The calculated values of the derivatives are in the table below.
\begin{vmatrix}
& i=0 & i = 1 & i=2 & i = 3 \\
p_i(x) & 0 & \dfrac1x & -\dfrac1{x^2} & \dfrac2{x^3} \\
q_i(y) & 0 & \dfrac1y & -\dfrac1{y^2} & \dfrac2{y^3} \\
r_i(x) & 0 & -\dfrac1{1-x} & -\dfrac1{(1-x)^2} & -\dfrac2{(1-x)^3}\\
s_i(y) & 0 & -\dfrac1{1-y} & -\dfrac1{(1-y)^2} & -\dfrac2{(1-y)^3} \\
w_{i0}(x,y) & 0 & -\dfrac1{y-x} & -\dfrac1{(y-x)^2} & -\dfrac2{(y-x)^3} \\
w_{i1}(x,y) & \dfrac1{y-x} & \dfrac1{(y-x)^2} & \dfrac2{(y-x)^3} & \dfrac2{(y-x)^4} \\
w_{i2}(x,y) & -\dfrac1{(y-x)^2} & -\dfrac2{(y-x)^3} & -\dfrac6{(y-x)^4} & -\dfrac{24}{(y-x)^5} \\
\end{vmatrix}
$\color{brown}{\textbf{The third order model.}}$
One can get
\begin{align}
&a_{01} = w_{01}(x,y)-p_0(x)-s_1(y) = \dfrac1{y-x} + \dfrac1{1-y}=\dfrac{1-x}{(y-x)(1-y)},\\
&b_{01} = w_{01}(x,y)-r_0(x)-q_1(y) = \dfrac1{y-x}-\dfrac1y = -\dfrac x{y(y-x)},\\
&a_{10} = w_{01}(x,y)-p_1(x)-s_0(y) = -\dfrac1{y-x} - \dfrac1x = -\dfrac{y}{x(y-x)},\\
&b_{10} = w_{01}(x,y)-r_1(x)-q_0(y) = \dfrac1{y-x}+\dfrac1{1-x} = \dfrac{1+y-2x}{(1-x)(y-x)},\\
&f_{12} = a_{01}r_1(x)q_1(y) - b_{01}p_1(x)s_1(y)
= -\dfrac{a_{01}}{(1-x)y} + \dfrac{b_{01}}{x(1-y)} = -\dfrac2{(y-x)y(1-y)},\\
&f_{21} = a_{10}r_1(x)q_1(y) - b_{10}p_1(x)s_1(y)
= -\dfrac{a_{10}}{(1-x)y} + \dfrac{b_{10}}{x(1-y)}\\
&= \dfrac1{x(y-x)(1-x)} + \dfrac{1+y-2x}{x(1-x)(y-x))(1-y)}
=\dfrac2{x(y-x)(1-y)},\\
&f_3(u,v) = \dfrac12(f_{12}(v-y)+f_{21}(u-x))(u-x)(v-y)

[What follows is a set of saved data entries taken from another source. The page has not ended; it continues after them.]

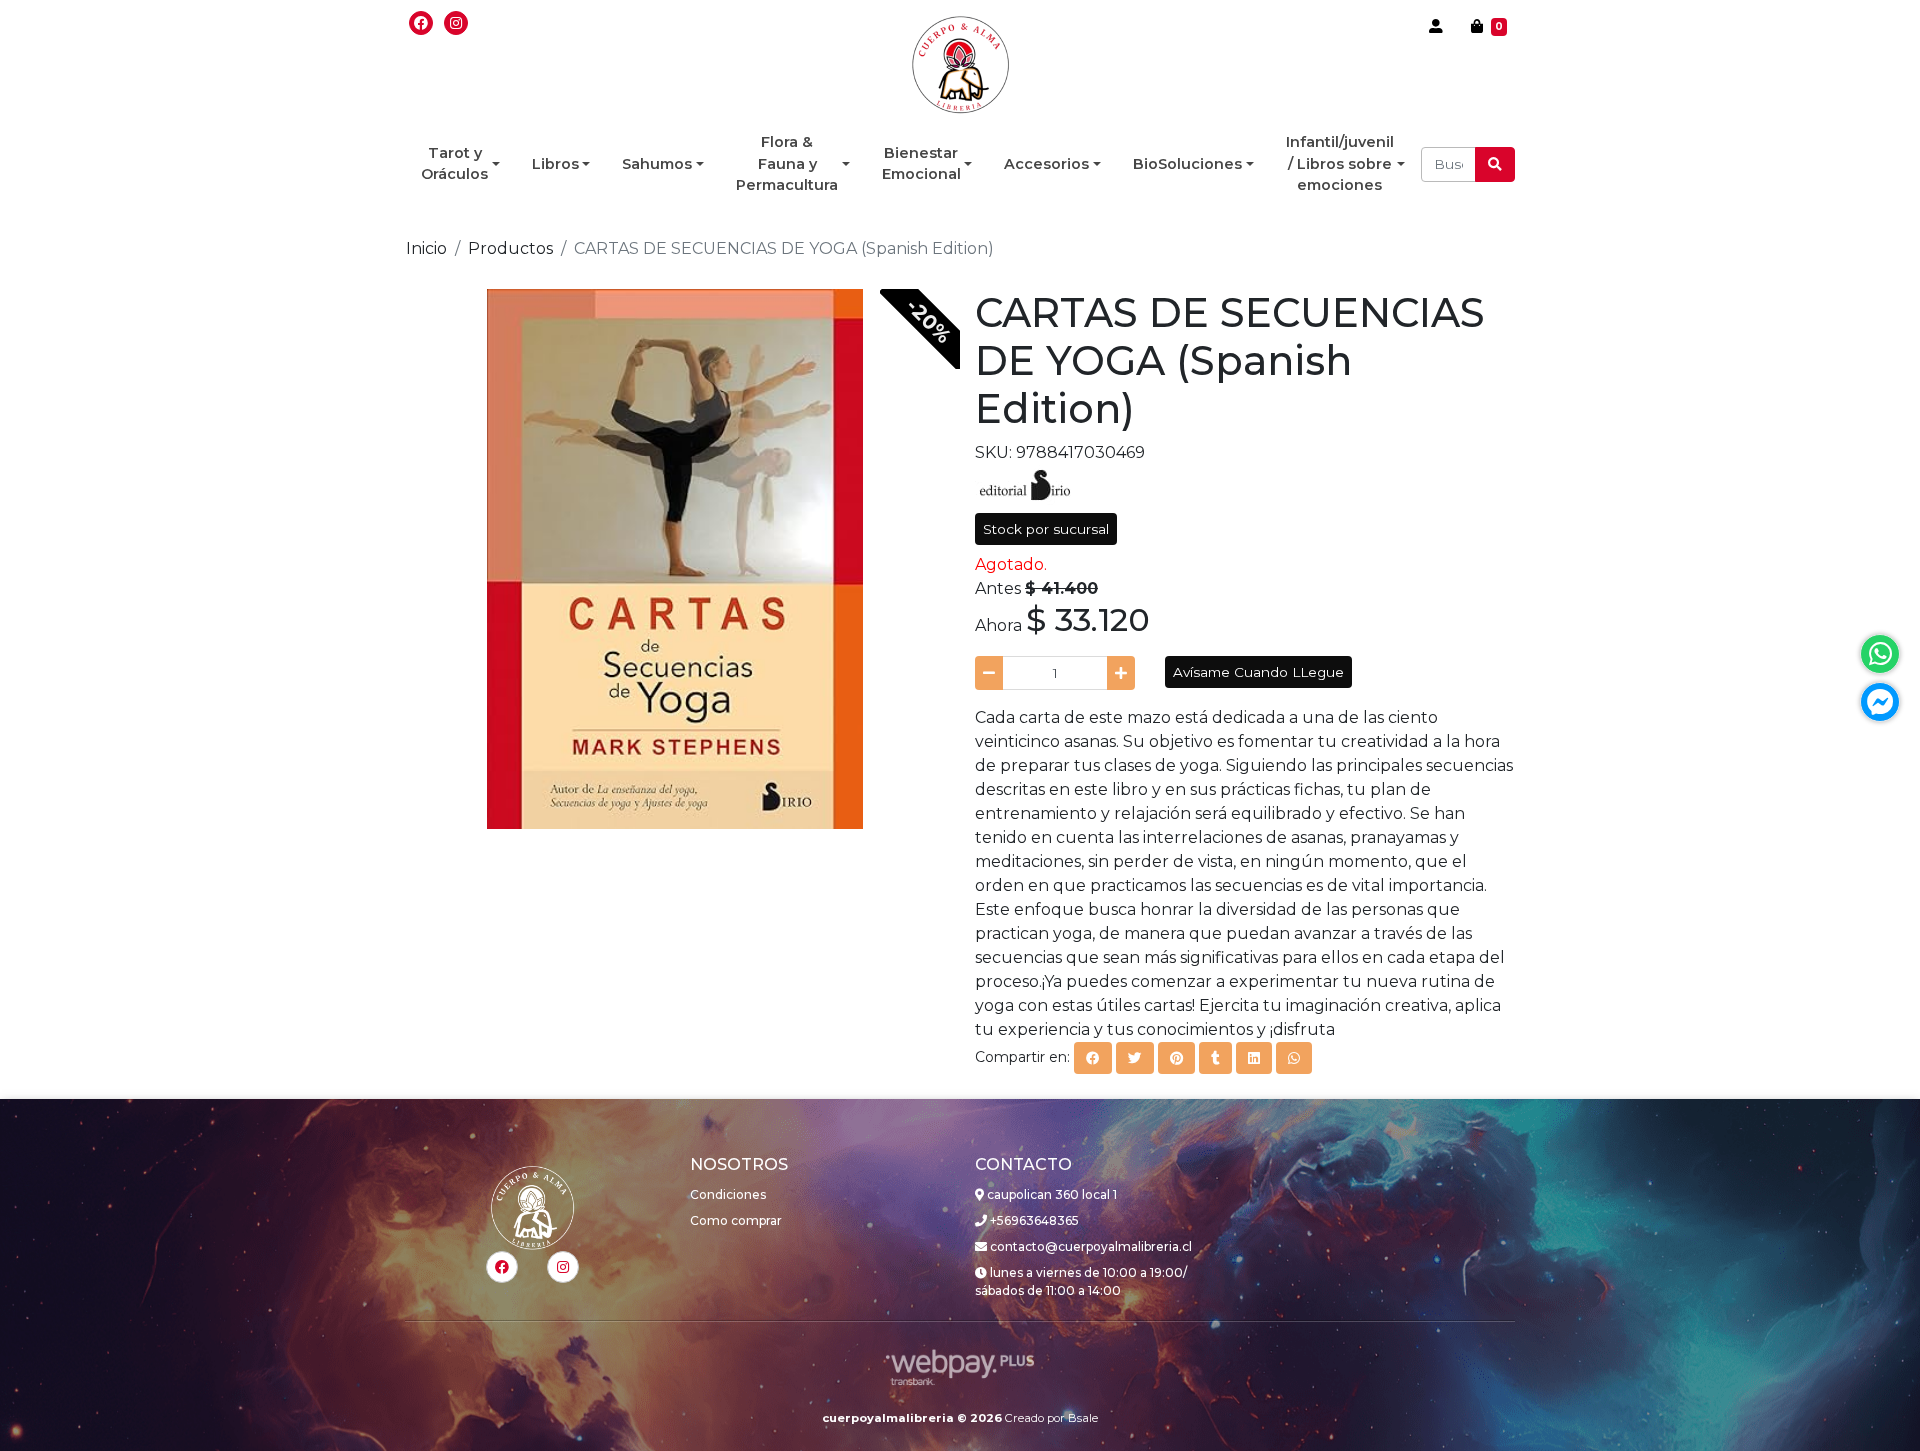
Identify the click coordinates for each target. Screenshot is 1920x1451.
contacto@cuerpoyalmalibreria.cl (1089, 1246)
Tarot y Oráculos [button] (454, 164)
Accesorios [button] (1046, 164)
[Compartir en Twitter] (1135, 1058)
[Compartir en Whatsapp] (1294, 1058)
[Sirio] (1025, 483)
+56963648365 (1033, 1220)
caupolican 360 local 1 (1050, 1194)
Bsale (1083, 1418)
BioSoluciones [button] (1187, 164)
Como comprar (736, 1220)
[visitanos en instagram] (456, 23)
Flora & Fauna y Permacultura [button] (787, 163)
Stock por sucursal (1046, 529)
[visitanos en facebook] (421, 23)
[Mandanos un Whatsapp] (1880, 654)
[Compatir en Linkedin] (1254, 1058)
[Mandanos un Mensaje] (1880, 702)
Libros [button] (555, 164)
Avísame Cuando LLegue (1258, 672)
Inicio (426, 248)
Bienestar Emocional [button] (921, 164)
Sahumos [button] (657, 164)
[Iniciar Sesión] (1436, 26)
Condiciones (728, 1194)
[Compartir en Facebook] (1093, 1058)
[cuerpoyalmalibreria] (960, 65)
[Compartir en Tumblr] (1215, 1058)
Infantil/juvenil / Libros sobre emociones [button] (1340, 163)
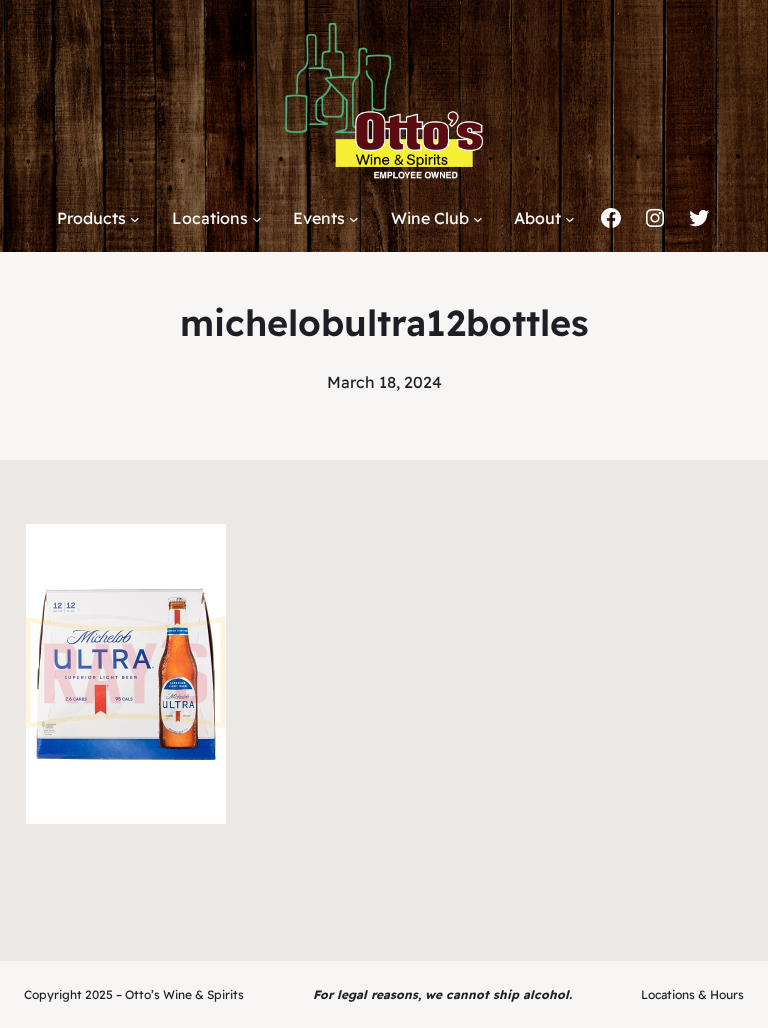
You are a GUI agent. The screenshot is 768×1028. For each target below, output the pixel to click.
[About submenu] (570, 219)
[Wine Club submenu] (478, 219)
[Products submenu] (135, 219)
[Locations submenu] (257, 219)
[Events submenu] (354, 219)
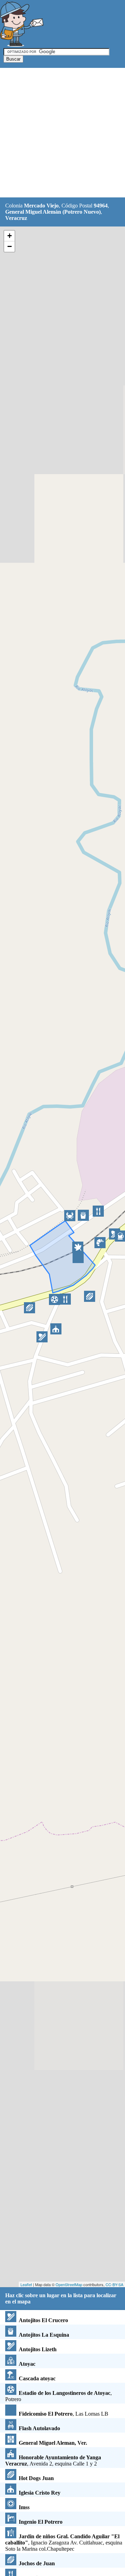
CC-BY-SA (114, 2284)
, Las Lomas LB (63, 2414)
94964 (101, 205)
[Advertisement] (62, 133)
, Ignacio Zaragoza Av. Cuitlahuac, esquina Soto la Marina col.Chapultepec (63, 2542)
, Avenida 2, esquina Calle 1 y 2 (53, 2460)
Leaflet (26, 2284)
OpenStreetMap (69, 2284)
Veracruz (16, 218)
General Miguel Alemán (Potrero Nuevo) (53, 212)
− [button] (9, 246)
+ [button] (9, 235)
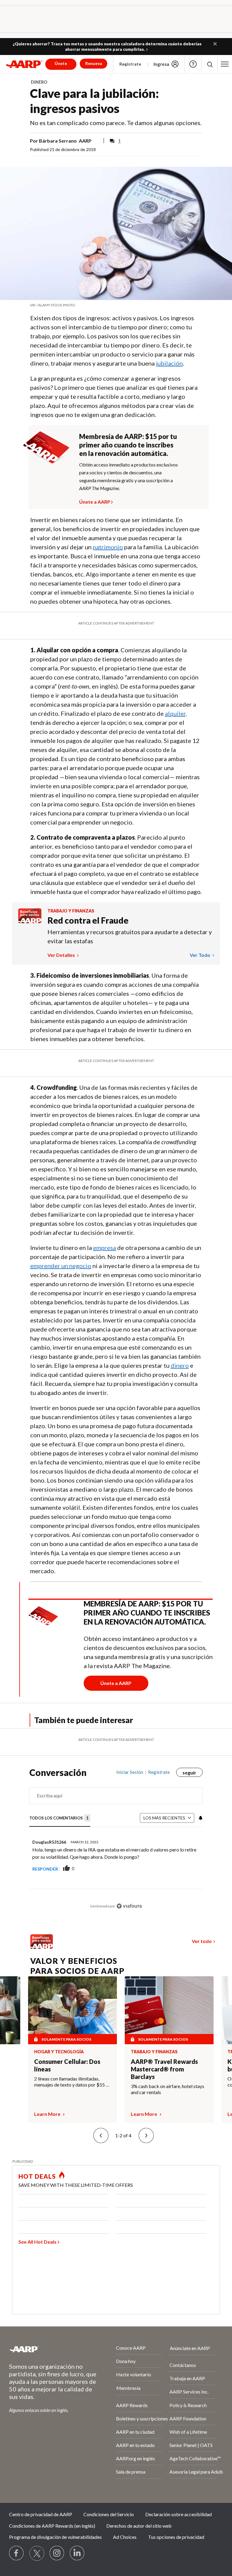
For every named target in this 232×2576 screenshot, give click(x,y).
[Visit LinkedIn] (77, 2553)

=\left(\dfrac{u-x}{x}-\dfrac{v-y}{y}\right)\dfrac{(u-x)(v-y)}{(y-x)(1-y)},\\
&f_3(u,v)=0\rightarrow (u=x)\vee(v=y)\vee(uy=vx).
\end{align}
The order of model can be increased.